There's an even-handed subtlety at work here; unlike other adaptations, it never feels cartoonish, and also never becomes too dark. There's a tendency with this story to sometimes either play it too broad, or otherwise to give in to the urge to make it a full-on ghost story. Maybe Dickens meant it to be a bit grimmer than Hurst's version, but no matter; like the finest of screen adaptations, it takes the essence of the source and does something remarkable that's all its own. Something about this story has touched people for over a century and half, and this movie seems to totally understand what it is.
The film holds both wonder for a small child, with its moral lesson and flamboyant ghosts (Michael Hordern's sympathetic Jacob Marley stands out), yet it also offers much to adults--in fact, I can personally vouch that the experience of watching it changes it deepens with age. This film holds profound power over me, so much so that I find emotions welling up inside even simply writing about it.
It's usually Frank Capra's It's a Wonderful Life that is typically held up as the quintessential Christmas movie. And as amazing as that movie is, for me, Scrooge will always be the one, a movie that transcends the holidays to become a deep experience, not just a great Christmas movie, but a great film. In my family, it has always been a tradition to watch it, to cherish each and every scene, to grin and hold back tears in turn as every scene, every line plays out.

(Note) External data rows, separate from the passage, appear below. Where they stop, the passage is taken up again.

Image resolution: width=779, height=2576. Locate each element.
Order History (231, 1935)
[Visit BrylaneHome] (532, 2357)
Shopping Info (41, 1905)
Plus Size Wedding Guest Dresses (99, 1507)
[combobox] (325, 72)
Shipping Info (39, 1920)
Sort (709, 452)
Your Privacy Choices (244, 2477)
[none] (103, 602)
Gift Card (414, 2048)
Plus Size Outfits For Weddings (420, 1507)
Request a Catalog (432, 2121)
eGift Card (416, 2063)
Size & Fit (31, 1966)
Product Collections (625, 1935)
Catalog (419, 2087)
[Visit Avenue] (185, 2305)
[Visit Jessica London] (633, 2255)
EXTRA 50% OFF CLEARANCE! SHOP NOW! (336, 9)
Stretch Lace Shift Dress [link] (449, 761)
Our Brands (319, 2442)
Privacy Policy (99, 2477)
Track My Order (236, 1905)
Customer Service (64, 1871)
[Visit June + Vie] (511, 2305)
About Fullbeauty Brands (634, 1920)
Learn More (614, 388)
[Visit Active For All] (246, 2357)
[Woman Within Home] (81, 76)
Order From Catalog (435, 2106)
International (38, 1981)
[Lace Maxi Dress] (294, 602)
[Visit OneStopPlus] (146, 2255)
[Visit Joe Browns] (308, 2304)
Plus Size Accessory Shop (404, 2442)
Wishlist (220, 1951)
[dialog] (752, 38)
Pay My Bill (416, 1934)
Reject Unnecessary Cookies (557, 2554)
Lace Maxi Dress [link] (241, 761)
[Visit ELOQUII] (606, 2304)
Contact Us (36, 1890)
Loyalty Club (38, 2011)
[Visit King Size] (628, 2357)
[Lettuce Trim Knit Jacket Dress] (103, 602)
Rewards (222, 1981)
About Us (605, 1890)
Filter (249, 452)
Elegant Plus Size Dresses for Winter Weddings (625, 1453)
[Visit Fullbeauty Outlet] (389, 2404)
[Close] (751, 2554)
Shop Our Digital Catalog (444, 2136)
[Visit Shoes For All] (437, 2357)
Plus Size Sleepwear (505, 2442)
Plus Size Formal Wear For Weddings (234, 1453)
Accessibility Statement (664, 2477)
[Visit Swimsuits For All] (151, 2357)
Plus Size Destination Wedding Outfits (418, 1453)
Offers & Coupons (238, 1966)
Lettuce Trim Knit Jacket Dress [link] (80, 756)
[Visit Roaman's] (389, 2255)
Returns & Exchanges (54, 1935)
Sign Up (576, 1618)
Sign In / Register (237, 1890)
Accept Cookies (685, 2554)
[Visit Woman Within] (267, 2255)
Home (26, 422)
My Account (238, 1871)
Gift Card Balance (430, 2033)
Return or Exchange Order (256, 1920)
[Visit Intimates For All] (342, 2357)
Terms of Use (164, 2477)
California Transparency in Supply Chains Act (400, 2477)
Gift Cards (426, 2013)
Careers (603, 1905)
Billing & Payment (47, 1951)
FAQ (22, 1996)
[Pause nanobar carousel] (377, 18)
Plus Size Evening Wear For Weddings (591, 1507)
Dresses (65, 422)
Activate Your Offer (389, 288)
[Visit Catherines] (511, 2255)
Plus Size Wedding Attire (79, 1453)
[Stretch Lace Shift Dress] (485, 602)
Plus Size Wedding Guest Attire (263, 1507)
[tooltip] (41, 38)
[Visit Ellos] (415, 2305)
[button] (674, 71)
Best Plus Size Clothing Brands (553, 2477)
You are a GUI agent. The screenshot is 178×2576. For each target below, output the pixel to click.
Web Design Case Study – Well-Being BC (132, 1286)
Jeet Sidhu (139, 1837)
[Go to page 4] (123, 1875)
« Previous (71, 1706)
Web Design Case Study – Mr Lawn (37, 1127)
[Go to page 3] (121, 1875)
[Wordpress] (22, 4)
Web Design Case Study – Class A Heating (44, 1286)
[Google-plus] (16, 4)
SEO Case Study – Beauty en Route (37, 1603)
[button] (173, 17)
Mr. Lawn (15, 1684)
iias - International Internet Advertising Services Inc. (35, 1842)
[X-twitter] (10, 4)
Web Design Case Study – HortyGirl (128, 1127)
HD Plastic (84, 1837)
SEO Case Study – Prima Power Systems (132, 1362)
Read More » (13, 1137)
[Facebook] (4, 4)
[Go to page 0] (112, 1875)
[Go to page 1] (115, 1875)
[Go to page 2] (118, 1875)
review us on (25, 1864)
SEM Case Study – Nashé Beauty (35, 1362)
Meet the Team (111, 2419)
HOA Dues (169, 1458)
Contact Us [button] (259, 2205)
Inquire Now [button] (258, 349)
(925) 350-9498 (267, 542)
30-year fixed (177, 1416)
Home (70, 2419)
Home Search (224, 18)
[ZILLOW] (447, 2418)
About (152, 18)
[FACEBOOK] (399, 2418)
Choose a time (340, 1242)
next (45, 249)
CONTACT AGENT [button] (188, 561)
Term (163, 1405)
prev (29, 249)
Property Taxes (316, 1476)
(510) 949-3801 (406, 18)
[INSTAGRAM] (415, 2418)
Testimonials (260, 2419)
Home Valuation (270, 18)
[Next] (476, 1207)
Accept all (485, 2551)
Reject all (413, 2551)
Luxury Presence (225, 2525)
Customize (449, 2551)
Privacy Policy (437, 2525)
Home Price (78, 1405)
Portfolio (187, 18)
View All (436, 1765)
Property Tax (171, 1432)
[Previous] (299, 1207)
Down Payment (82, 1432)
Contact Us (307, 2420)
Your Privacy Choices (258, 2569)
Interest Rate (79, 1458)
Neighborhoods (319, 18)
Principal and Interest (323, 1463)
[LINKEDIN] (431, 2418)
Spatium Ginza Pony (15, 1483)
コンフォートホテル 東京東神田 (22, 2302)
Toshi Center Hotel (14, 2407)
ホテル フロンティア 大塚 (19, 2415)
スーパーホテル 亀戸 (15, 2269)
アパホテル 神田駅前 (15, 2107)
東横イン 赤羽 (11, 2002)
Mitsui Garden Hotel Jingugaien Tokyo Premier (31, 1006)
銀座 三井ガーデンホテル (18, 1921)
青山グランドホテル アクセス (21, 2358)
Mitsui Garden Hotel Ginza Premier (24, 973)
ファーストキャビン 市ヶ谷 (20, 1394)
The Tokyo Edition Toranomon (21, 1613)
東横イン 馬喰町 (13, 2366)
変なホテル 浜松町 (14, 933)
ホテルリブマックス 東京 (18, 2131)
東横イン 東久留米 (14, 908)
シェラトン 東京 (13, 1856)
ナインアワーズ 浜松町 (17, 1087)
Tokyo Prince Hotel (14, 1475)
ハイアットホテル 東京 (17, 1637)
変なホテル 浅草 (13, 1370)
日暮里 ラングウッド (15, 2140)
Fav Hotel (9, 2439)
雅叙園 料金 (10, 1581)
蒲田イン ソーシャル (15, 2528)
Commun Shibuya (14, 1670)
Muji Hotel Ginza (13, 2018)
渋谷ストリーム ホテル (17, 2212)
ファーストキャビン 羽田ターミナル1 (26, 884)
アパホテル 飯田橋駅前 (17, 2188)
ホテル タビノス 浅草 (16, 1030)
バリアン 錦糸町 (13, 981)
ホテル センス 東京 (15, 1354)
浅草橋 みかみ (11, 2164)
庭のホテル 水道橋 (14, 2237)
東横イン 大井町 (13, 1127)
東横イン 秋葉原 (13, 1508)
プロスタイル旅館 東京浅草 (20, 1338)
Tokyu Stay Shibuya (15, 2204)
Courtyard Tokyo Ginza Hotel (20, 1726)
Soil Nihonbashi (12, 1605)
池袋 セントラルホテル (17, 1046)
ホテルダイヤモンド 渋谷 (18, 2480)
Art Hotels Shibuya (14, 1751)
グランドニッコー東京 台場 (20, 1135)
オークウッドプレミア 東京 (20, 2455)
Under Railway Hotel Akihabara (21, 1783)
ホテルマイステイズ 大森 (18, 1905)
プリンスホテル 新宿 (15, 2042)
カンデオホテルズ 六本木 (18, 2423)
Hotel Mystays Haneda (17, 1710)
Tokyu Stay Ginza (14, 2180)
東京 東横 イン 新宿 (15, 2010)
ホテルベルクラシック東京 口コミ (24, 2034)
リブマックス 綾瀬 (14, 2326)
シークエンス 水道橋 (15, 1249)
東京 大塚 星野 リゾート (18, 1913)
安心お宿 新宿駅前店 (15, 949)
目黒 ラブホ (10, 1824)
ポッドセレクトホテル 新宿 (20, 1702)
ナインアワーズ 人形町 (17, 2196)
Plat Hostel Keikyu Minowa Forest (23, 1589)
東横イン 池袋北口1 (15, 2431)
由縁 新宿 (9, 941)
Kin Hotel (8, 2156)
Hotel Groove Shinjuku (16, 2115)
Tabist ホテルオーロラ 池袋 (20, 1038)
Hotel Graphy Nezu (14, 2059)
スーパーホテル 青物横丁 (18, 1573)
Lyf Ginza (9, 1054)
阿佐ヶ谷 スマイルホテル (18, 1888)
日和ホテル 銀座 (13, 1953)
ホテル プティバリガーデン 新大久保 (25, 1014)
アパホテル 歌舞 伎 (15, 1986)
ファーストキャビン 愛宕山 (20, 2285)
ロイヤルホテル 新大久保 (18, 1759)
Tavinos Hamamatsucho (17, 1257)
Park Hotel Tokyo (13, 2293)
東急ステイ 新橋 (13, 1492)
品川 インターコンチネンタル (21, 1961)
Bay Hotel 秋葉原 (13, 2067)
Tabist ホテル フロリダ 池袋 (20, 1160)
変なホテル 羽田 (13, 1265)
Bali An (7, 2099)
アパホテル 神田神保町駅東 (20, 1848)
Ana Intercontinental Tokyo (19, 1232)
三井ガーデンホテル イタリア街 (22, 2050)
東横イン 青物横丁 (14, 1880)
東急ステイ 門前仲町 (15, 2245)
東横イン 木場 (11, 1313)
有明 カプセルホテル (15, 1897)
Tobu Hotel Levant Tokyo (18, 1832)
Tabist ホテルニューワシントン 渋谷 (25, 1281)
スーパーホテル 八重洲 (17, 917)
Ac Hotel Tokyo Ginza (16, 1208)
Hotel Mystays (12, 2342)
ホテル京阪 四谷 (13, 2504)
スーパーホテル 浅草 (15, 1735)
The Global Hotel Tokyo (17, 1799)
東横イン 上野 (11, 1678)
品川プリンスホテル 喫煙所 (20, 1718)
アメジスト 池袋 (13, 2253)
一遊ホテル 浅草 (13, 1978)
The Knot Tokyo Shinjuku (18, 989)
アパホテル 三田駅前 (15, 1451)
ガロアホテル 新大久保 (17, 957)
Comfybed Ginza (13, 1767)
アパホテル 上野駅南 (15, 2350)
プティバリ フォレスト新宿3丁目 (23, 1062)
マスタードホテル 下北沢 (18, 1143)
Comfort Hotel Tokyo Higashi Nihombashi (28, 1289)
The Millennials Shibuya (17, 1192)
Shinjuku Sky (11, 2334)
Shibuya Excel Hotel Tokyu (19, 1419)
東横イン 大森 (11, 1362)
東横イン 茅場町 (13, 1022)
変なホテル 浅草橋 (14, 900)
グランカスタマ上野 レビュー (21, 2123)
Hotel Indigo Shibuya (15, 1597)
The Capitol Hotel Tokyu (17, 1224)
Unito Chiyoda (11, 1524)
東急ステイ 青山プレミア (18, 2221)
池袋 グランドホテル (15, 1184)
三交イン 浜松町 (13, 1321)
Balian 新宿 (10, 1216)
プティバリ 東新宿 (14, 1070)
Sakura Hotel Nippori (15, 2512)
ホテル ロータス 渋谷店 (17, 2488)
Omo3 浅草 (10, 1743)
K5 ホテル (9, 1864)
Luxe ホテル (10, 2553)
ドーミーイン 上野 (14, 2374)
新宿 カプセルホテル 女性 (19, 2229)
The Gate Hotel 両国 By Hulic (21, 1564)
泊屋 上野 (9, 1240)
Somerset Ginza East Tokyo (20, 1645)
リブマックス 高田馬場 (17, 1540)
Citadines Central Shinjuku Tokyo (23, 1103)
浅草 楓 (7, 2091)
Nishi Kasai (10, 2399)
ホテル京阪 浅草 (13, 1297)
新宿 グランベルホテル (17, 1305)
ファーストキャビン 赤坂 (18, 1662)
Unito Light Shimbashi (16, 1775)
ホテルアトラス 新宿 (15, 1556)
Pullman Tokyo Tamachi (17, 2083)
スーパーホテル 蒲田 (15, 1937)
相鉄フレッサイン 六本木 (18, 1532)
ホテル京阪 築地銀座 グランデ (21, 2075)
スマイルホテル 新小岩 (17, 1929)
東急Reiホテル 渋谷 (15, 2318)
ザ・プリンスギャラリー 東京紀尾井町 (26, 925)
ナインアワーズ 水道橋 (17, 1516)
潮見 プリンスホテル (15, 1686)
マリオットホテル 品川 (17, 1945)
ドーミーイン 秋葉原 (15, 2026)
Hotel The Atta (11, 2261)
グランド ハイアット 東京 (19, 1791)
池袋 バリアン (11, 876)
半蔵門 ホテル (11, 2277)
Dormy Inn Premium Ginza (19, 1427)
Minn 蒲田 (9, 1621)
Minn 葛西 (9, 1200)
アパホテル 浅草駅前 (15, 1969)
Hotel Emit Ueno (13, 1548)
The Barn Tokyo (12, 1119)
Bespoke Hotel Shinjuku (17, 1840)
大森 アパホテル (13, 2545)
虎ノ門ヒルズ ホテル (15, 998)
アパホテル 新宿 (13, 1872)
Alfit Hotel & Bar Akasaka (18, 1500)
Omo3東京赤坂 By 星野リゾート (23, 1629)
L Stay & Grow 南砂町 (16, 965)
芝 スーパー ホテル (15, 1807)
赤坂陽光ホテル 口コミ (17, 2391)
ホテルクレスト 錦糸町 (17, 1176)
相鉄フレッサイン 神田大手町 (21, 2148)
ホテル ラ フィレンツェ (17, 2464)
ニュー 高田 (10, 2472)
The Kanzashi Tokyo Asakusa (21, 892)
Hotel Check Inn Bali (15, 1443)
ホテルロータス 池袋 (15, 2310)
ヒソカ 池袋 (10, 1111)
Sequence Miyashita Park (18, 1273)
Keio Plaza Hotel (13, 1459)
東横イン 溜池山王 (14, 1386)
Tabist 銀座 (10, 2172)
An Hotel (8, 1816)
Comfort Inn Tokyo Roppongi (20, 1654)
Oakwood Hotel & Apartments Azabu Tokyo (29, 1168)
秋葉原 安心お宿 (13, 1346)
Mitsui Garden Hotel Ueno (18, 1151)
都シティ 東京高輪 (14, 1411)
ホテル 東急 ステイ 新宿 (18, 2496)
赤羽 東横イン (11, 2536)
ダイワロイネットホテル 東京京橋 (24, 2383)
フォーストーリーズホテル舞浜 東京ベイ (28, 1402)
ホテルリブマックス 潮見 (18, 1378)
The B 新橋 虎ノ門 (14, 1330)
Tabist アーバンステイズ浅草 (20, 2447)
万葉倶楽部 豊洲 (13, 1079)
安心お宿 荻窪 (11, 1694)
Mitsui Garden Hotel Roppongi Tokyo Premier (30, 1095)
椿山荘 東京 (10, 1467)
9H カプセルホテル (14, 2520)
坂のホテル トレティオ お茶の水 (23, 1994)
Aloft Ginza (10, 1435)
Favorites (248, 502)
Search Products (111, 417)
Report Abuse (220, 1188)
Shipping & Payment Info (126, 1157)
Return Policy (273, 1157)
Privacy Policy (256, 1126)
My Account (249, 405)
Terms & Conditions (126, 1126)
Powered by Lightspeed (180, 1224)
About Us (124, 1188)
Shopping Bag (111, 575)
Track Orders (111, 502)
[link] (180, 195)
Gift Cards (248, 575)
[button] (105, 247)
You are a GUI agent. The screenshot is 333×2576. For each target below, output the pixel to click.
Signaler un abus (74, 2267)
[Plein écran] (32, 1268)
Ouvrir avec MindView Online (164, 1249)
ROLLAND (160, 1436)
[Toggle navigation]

Charles Dickens blessed his fellow man with a tale that touches something universal in us, and this adaptation is its most perfect cinematic distillation. I encourage anyone who has never seen it to get a hold of it, and allow the awe-inspiring Alistair Sim to floor you with his spot-on screen presence and profound understanding of the character. Hold off until Christmas to see it if you like, but really, why wait?